One of the awful things that happened in the social order in modern history was the obliteration of these holydays shortly after the Reformation. We are engaged, now that we have waked up to the necessity of working people having days of recreation, in putting the holidays back into the year. We in this country have Lincoln's Day, Washington's Birthday, Decoration Day, Independence Day, Labor Day, and in most of the States Columbus Day, Election Day, and Thanksgiving Day as well as Christmas and New Year. In England, in {124} order to make up for some of the holidays that have been lost, or rather so unwarrantably taken away from the working classes, they put in the bank holidays four times in the year, having them occur on Monday always, so that from Saturday afternoon until Tuesday morning people are free from the obligation of laboring. We know now how wise, from a human and merely natural as well as the divine and spiritual aspect was the insertion of holydays in the year. We must have more holidays; there should be at least one every month, and the old custom of having at least one every two weeks would be much better.

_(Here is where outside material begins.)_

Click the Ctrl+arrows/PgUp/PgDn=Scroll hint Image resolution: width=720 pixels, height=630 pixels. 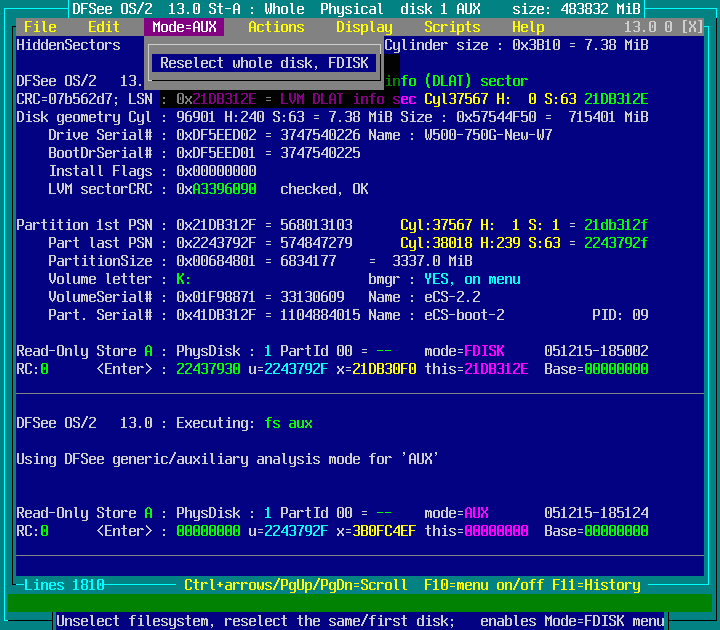pyautogui.click(x=296, y=585)
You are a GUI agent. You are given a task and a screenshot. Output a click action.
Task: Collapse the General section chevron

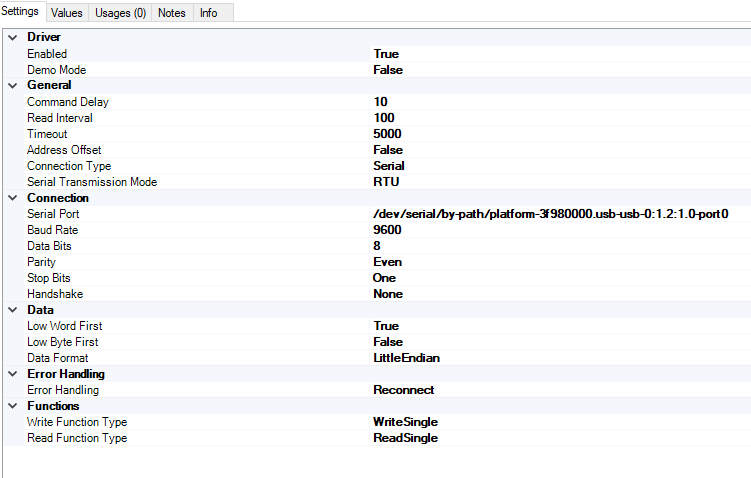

There are not a few people, especially in our strenuous time, deeply intent on human productiveness rather than on human life and happiness, who seem inclined to think that so many holidays in the year sadly hamper the power of humanity to get things done and, therefore, represent a very serious waste of time. Those who think that, however, are usually in quest of some personal advantage of some very sordid kind and are not interested in the real achievements of humanity. After all, human accomplishment, like personal advance, depends not on how much we get done but how well it is done. It is not from extremely tired, overwrought mortals, whose physical forces are always in tension because of the almost continuous strain to which they are subjected that we can ever expect to get any products that are really worth while. Slave labor may be exploited thus, and it is possible to build barracks and railroads and even pyramids in this way, but to erect structures of any noble kind which comprise in material form beautiful expressions of the artistic feelings of mankind, there can be no rush of tired human beings, but time must be taken.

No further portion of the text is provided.